Of course they’re not alone:

“The FAO estimates the region’s cereals import bill will hit $22.6bn this year (£11.4bn, €14.5bn), a 40 per cent increase on 2007. Since 2000, it has jumped almost 170 per cent. The rising bill is the latest signal of the looming food crisis hanging over the Middle East and North Africa, the region of the world most dependent on imports of food staples.” ( http://www.ft.com/cms/s/0/d69a26e2-1bc2-11dd-9e58-0000779fd2ac.html)

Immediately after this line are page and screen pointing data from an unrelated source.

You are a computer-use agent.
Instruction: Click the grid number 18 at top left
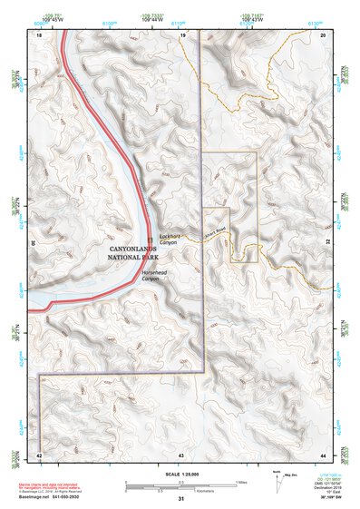click(x=39, y=34)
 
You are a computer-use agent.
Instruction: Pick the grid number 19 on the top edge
click(x=181, y=34)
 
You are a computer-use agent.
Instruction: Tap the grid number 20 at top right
click(x=324, y=34)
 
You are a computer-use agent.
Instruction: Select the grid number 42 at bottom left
click(x=39, y=454)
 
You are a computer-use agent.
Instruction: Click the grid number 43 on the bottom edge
click(x=181, y=454)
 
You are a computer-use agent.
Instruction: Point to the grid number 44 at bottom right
click(x=324, y=454)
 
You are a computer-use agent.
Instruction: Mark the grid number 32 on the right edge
click(x=326, y=243)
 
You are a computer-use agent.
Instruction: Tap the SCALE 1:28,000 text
click(x=181, y=472)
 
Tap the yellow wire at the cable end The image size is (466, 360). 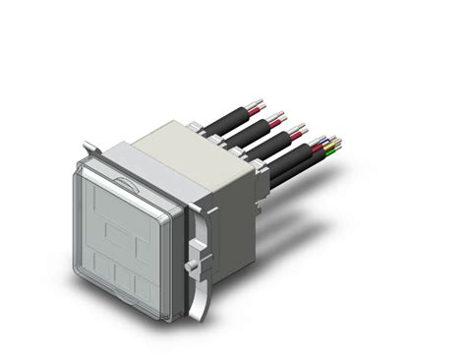[x=333, y=149]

Worldwide, the poor are bearing the brunt of the suffering. If a family spends 75% of its income on food and the cost of food rises 25%, it is immediately thrust into destitution. With destitution comes instability. The hungry, ignorant of the macroeconomics that led to their plight, start to point fingers at the ruling powers. Accusations fly, conspiracy theories run rife and the masses, unable to place the blame on their over-productive wombs, demand change. All of the sudden, ideologies like Islamism and communism appear attractive and the whole country erupts like a powder keg into civil war.
My fear is that the alternatives are few. Higher prices will eventually bring more investment in agriculture in places like India and Russia which will boost output and keep prices in check. Egypt has less to gain from investment, however, because it has no more land on which to farm. The income it receives from petroleum exports, tourism and the Suez Canal is not enough to subsidize the whole country. With no manufacturing base to speak of and few other natural resources, it seems that Egypt will be forced to survive as a charity, relying on handouts because it has nothing to trade in return.
The thought of an unstable Egypt, teetering on the brink of civil war, with only UN food shipments to keep it afloat, is enough to scare the wits out of anyone. Birth control is the only solution I see, but I can guarantee that a China-like solution where the powers-that-be can mandate how many kids you can have will not take hold there as easily as it did in China. It’s un-Islamic, and I doubt any regime could enforce it.

Friday, May 2, 2008

Sheik Mohammed's Billion-Dollar Question

Just in case there's any doubt about the decadent things you can do when you're filthy-rich:

http://www.slate.com/id/2190272/

The weird thing is, Dubai actually only makes about 5% of its money from oil. Most of the ducats the sheikh spends on equines come from shipping, tourism and finance. It just goes to show that if the rest of the mega-ultra-rich oil sheikhs that rule the Persian Gulf would pull their heads out of the sand and build cities that people actually want to visit, they might stand a chance of not fading into oblivion when the oil dries up.
The cities that is. The folks over there are so rich by now that even after the oil they'll still be important, what with them owning much of the world. I imagine that if their cities are still uninspiring shit holes when the gold rush ends, they'll just pick up and move, probably with most of their country in tow.
But if they manage to follow Sheik Mohammed bin Rashid Al Maktoum's example and diversify their economies, then maybe Kuwait City and Riyadh and the rest of the Persian Gulf Coast will end up more than just a home for sand fleas. More to come on that for sure.